Fast fashion, se la moda usa e getta mette a rischio il Pianeta e le persone
Le distese di vestiti abbandonati, si pensi per esempio al deserto di Atacama in Cile, sono solo la punta dell’iceberg di un sistema, quello della fast fashion, che impatta enormemente sull’ambiente.
Ma cosa intendiamo quando parliamo di fast fashion? Semplificando si tratta di un settore del mondo dell’abbigliamento, ma anche dell’accessoristica, che propone prodotti a prezzi bassissimi e con un ricambio di fogge e stili a cadenza strettissima. I nomi dei big di questo comparto sono molto noti e i volumi di vendita sono da capogiro. Si stima che nel 2022 abbia raggiunto la quota di 100 miliardi di dollari di valore, con la prospetta di superare i 130 miliardi entro il 2026. A questi dati economici fanno però da contraltare altre cifre e cioè quelle relative all’impatto ambientale che la moda usa e getta ha sul Pianeta e sulle persone che lo abitano.
Il rapporto
Secondo il rapporto «Global Fashion: Green is the new black» (realizzato dalla banca Barclays) per produrre una maglietta di cotone servono circa 2.700 litri di acqua, quantità media bevuta da una persona in 3 anni. Per un paio di jeans ne servono invece 7mila. Se si analizzano invece cifre di più ampio respiro si stima, sempre secondo il rapporto, che la fast fashion sia responsabile del 10% dell’utilizzo globale di acqua nell’industria e che produca il 10% delle emissioni globali di gas serra. Oltre a ciò solamente l’1% dei vestiti vieni riciclato per realizzarne di nuovi.

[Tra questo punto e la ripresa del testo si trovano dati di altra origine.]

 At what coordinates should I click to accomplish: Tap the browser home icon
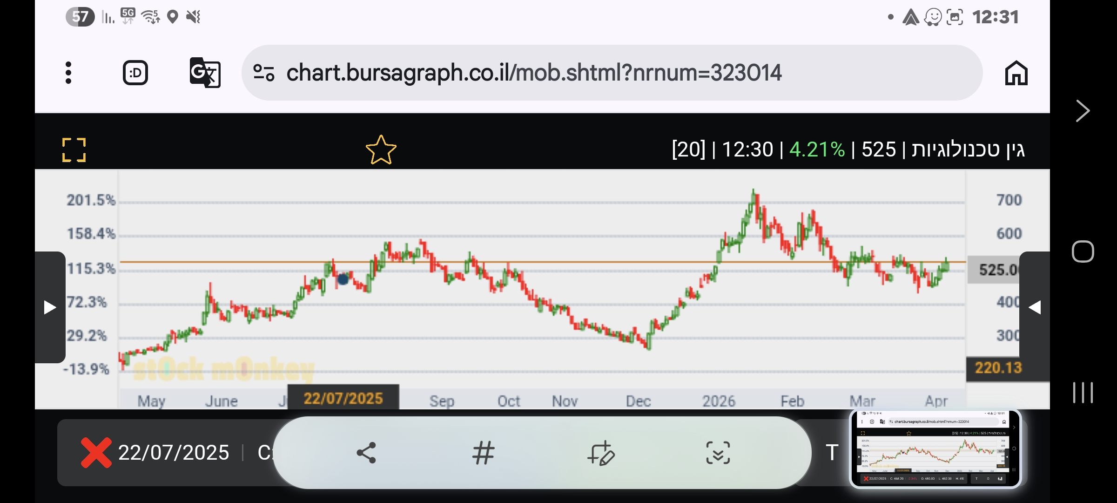click(x=1016, y=73)
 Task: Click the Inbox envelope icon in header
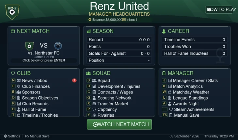click(124, 20)
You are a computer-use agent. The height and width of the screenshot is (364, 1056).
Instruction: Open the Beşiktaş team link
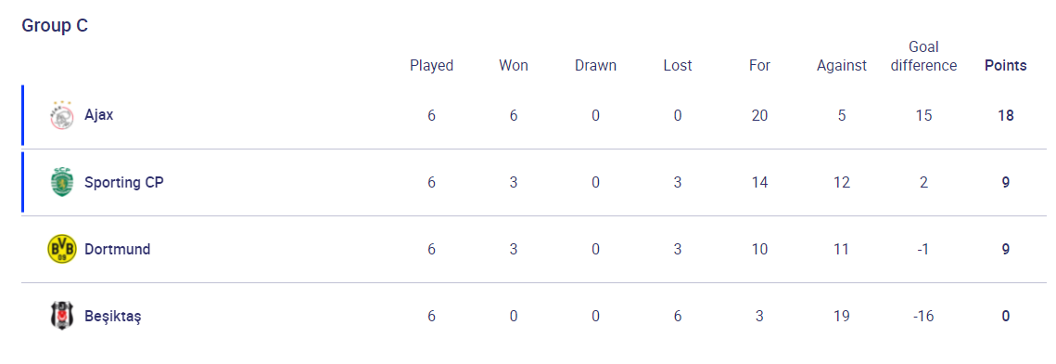tap(112, 316)
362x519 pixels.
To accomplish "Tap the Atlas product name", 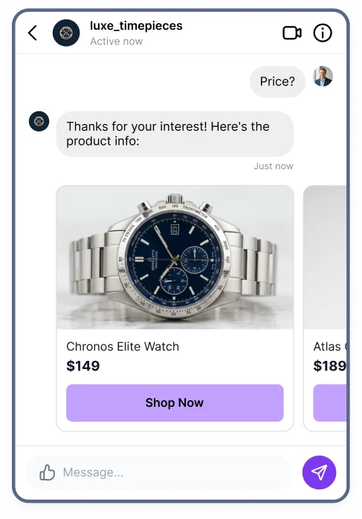I will click(x=330, y=347).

E i principali materiali impiegati per la produzione sono il poliestere, derivato del petrolio, e il cotone: oltre a minare gli ecosistemi naturali e sociali, la coltivazione estensiva di questa pianta è direttamente responsabile dell’utilizzo del 16% di tutti i pesticidi usati in agricoltura a livello globale. Ma al di là degli aspetti strettamente ambientali, il tema sostenibilità, o violazione dei suoi principi, viene nuovamente chiamato in causa.
Prezzi bassi
Il tema dello sfruttamento del lavoro in quelli che vengono definiti Paesi in via di sviluppo è infatti centrale, tenendo conto che il costo per la produzione di 10 magliette è stimato in 5,34 euro. Inevitabilmente la spesa contenuta è collegabile al basso costo della manodopera, con le persone che spesso lavorano più di 12 ore al giorno a salari bassissimi.

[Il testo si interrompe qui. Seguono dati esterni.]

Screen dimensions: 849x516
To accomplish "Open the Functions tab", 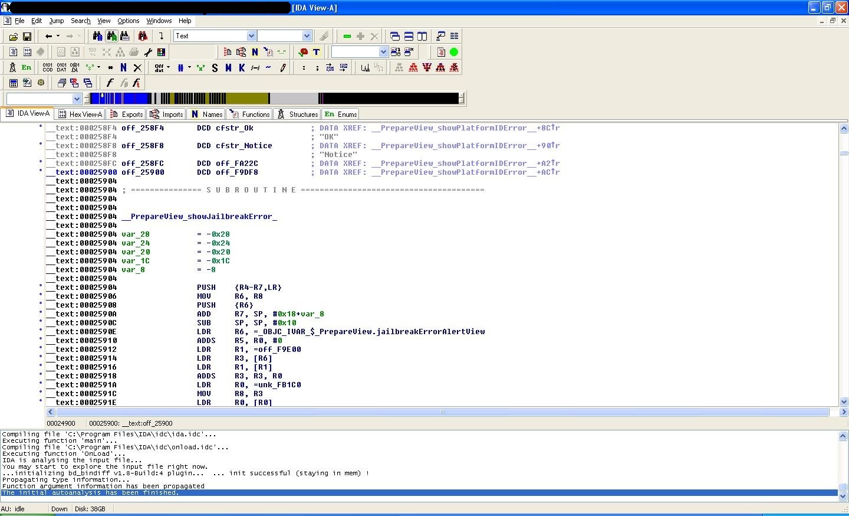I will [250, 114].
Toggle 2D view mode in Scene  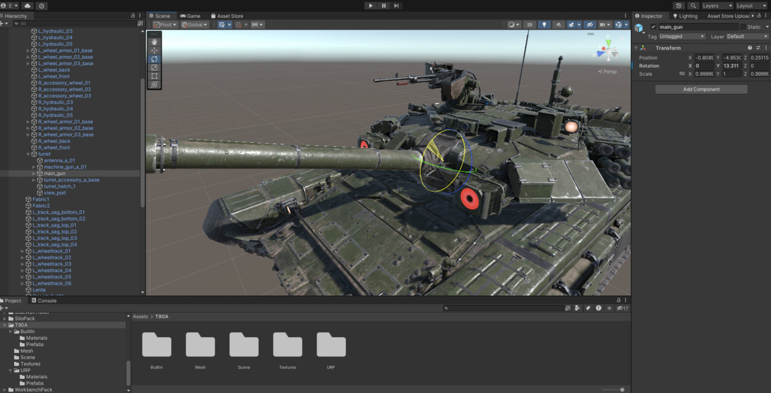pos(529,25)
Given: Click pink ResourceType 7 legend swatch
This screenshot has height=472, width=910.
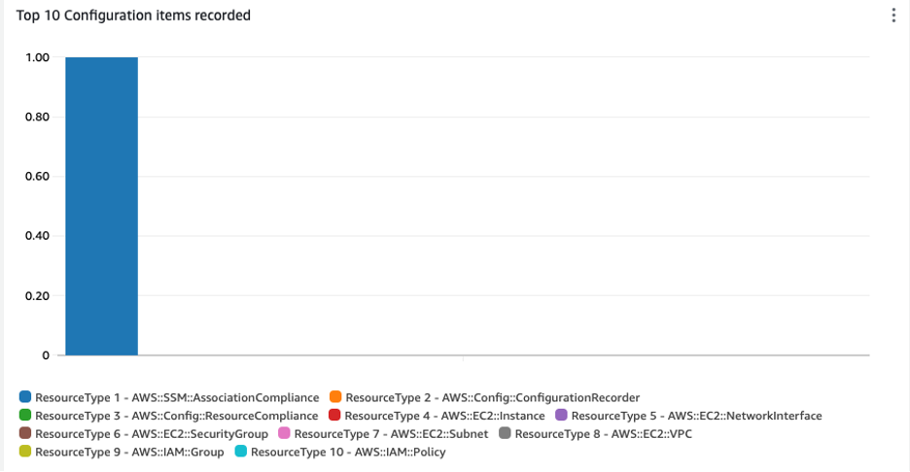Looking at the screenshot, I should point(284,433).
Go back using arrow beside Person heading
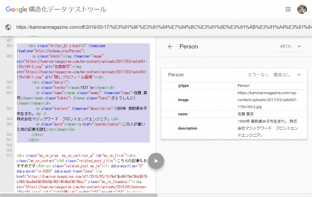312x197 pixels. click(x=170, y=47)
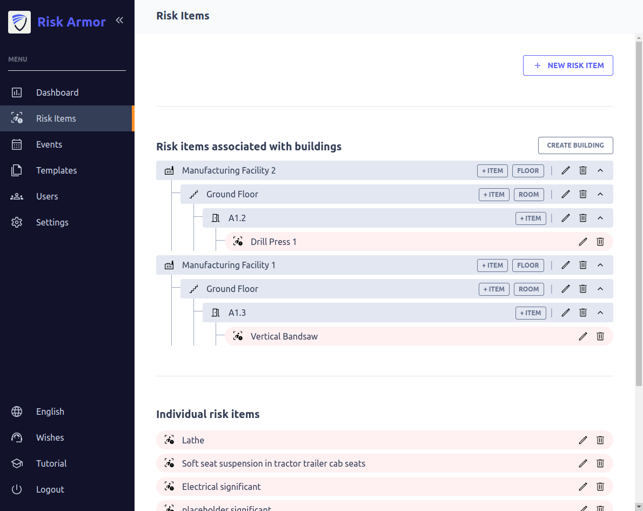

«Lavoravo per un’azienda della fast fashion e chiesi di poter visitare una fabbrica cinese di un celebre marchio - racconta Alessandro Armillotta, creatore dell’app AWorld, partner ufficiale della Cop27 delle Nazioni Unite -. Qui ho visto turni di lavoro da 15/18 ore, totale assenza di tutela sindacale, letti costruiti sopra le postazioni di cucito, fiumi che cambiavano colore a seconda del capo d’abbigliamento che veniva tinto. Tutto ciò mi ha spinto ad abbandonare la posizione e a fondare un’app che stimola le persone a promuovere la sostenibilità con azioni pratiche».
Un esempio simile di «redenzione sulla via di Damasco» è quello di Matteo Ward, cofondatore e ceo della startup di moda sostenibile Wråd, anch’egli con un passato nella fast fashion. «Siamo una delle industrie più inquinanti a livello globale, ma siamo un’industria non essenziale - ha commentato durante il Festival dello Sviluppo Sostenibile 2022 -. Rubiamo energia, acqua, terra, risorse preziose per garantire la vita sul Pianeta, per fare magliette, jeans e pantaloni che, tolta la funzione psicologica e culturale, sono inutili in questa quantità».